However fit you are, your feet still take a pounding when you run. Ignore them for too long and you’ll end up with corns, blisters or calluses. Sore feet may eventually undermine your sporting performance, and certainly won’t look good in summer sandals either.

Podiatrist Suzanne Nyman says, “Whether you’re a beginner or a serious long-distance runner, you can’t afford to take your feet for granted. “Crucially, ensure you have good quality running shoes that fit properly. If your feet sweat and your runners rub against them, this will cause a painful blister that will bring your running to a halt.”
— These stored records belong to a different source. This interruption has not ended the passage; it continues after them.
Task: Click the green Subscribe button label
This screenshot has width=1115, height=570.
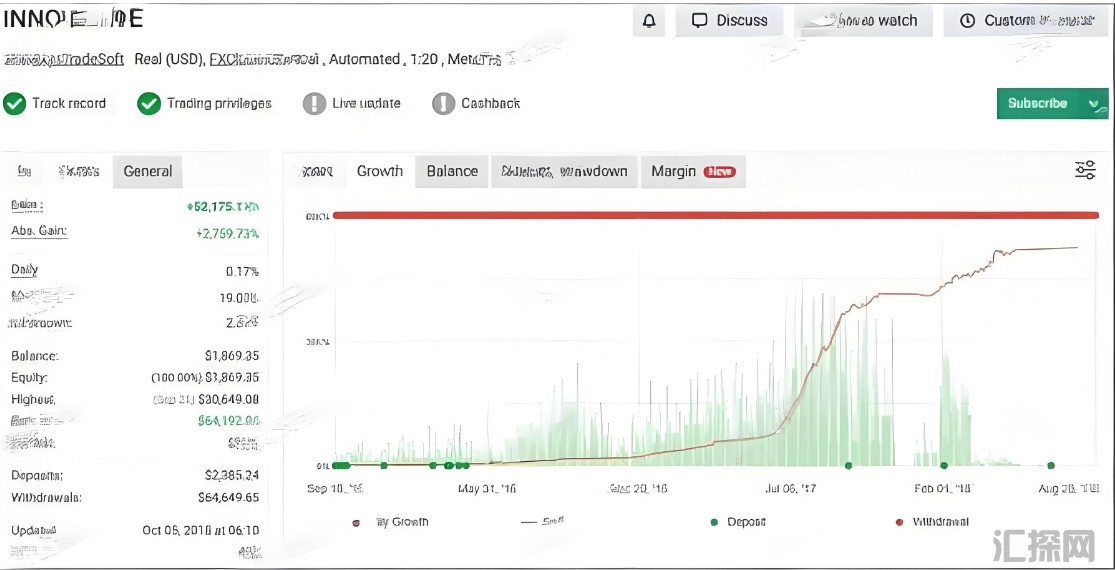Action: 1037,104
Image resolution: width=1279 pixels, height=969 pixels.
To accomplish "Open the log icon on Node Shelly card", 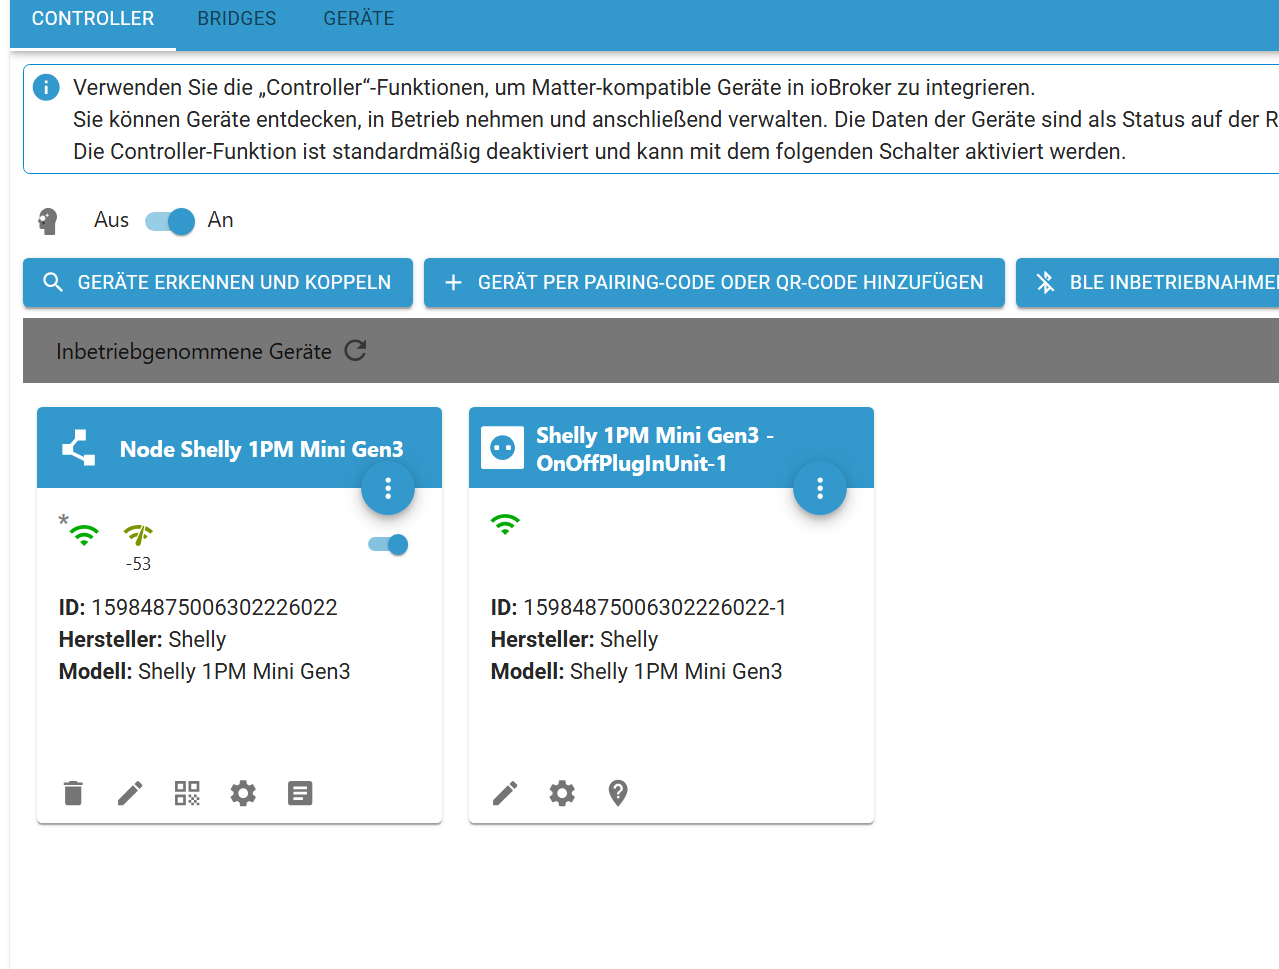I will 300,793.
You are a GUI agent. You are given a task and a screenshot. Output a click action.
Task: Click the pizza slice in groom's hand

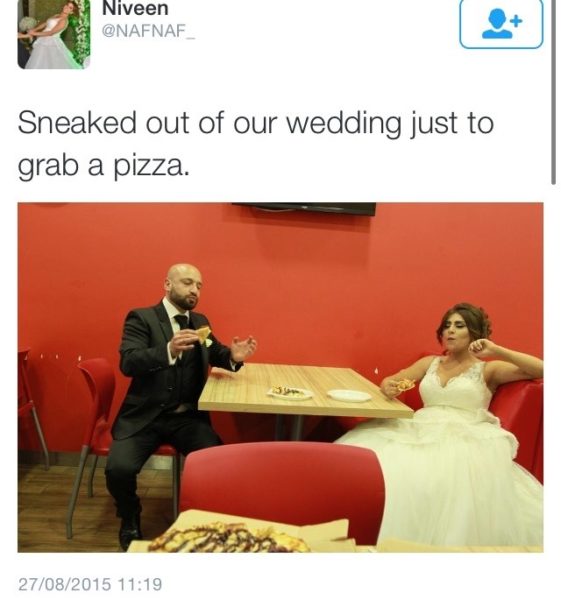coord(203,334)
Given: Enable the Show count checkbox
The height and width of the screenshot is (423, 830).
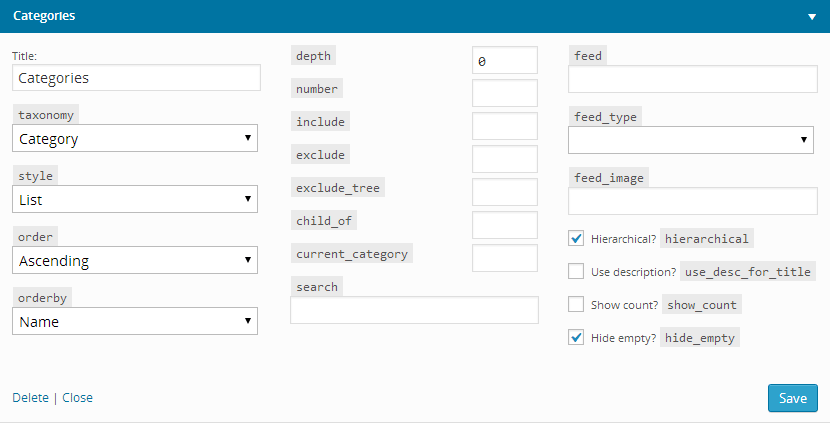Looking at the screenshot, I should pyautogui.click(x=576, y=304).

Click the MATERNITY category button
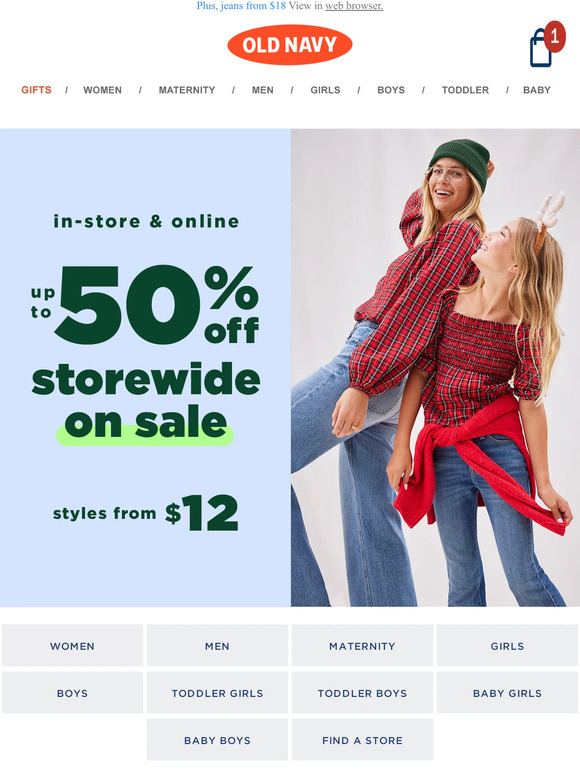coord(362,646)
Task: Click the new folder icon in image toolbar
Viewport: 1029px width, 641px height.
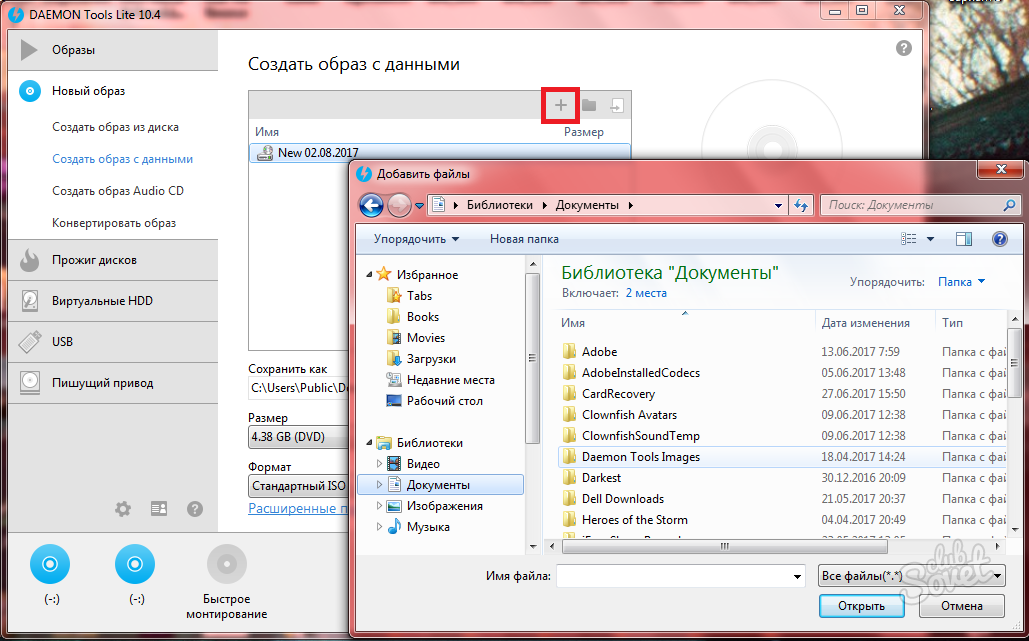Action: [589, 105]
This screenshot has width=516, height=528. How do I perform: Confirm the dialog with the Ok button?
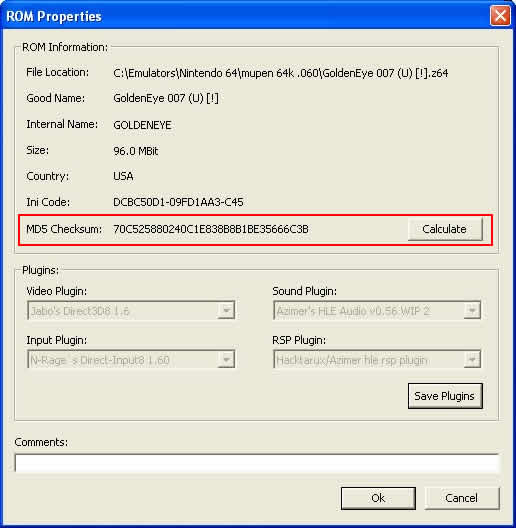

Invest in specialist running socks that have different shaped left and right feet and are designed to wick sweat away from the foot, reduce odour and prevent infections. Nyman advises making up your own foot spray. Buy an atomizer from your local chemist and fill it with surgical spirit (similar to methylated spirits, it is available from chemists). Spritz your feet before every run to help sweat evaporate and reduce the risk of blisters and chafing.

Soften up

Hard, cracked skin is one of the most common side-effects of running. As your foot works hard to absorb the impact of your body weight, a cushion of thicker skin can build up, especially around the heel and big toe. Left untreated, it can harden and turn a yellowish colour. Heels may eventually crack and bleed, and calluses may develop, which can be even more painful.

Exfoliate first

Beauty therapist Sally Mittuch says runners need to exfoliate their feet regularly to prevent and remove hard skin. Follow this with an intensive oil treatment, such as argan oil, which penetrates and softens the skin. Always exfoliate. “Many people don’t realise that it’s a waste of time moisturising your feet unless you have first exfoliated,” she says. Make sure your toenails are the correct length. Too long and they can press against your shoes as you run, which will lead to nail damage. Nyman says that many runners ignore foot problems until they affect their sport. Regularly soak feet in warm water and use a pumice stone on the heels, balls and sides of the feet and toes. Dry them properly and allow feet to breathe. Before you begin a running regime, visit a podiatrist who will assess your feet, looking for things that might impede your running progress, such as fungal infections or an uneven gait. “It’s best to seek advice before your run, rather than ignoring your feet and eventually damaging them so much that you can’t run properly anymore,” says Nyman.

Caring for your feet during a long raceGrass run

Before the race, spritz your feet with an atomizer containing surgical spirit to reduce sweating and chafing. Wear well-fitting runners and specialist running socks. Tie your laces firmly. “Loose shoes can rub and harm your feet. Just loosen them during the race if you need to,” says Nyman. Post-race, apply a cooling, medicated gel. Then do some tension-releasing foot exercises. For example, standing in bare feet, raise up on the balls of your feet then slowly lower down five times – stand on the edge of a step if there’s one handy. Then, seated, gradually circle your ankles five times each way. Massage your feet firmly to increase blood flow. Later, soak your feet in warm water. Exfoliate and apply moisturiser before bed. Sleep in cotton socks to help your feet absorb the moisturiser.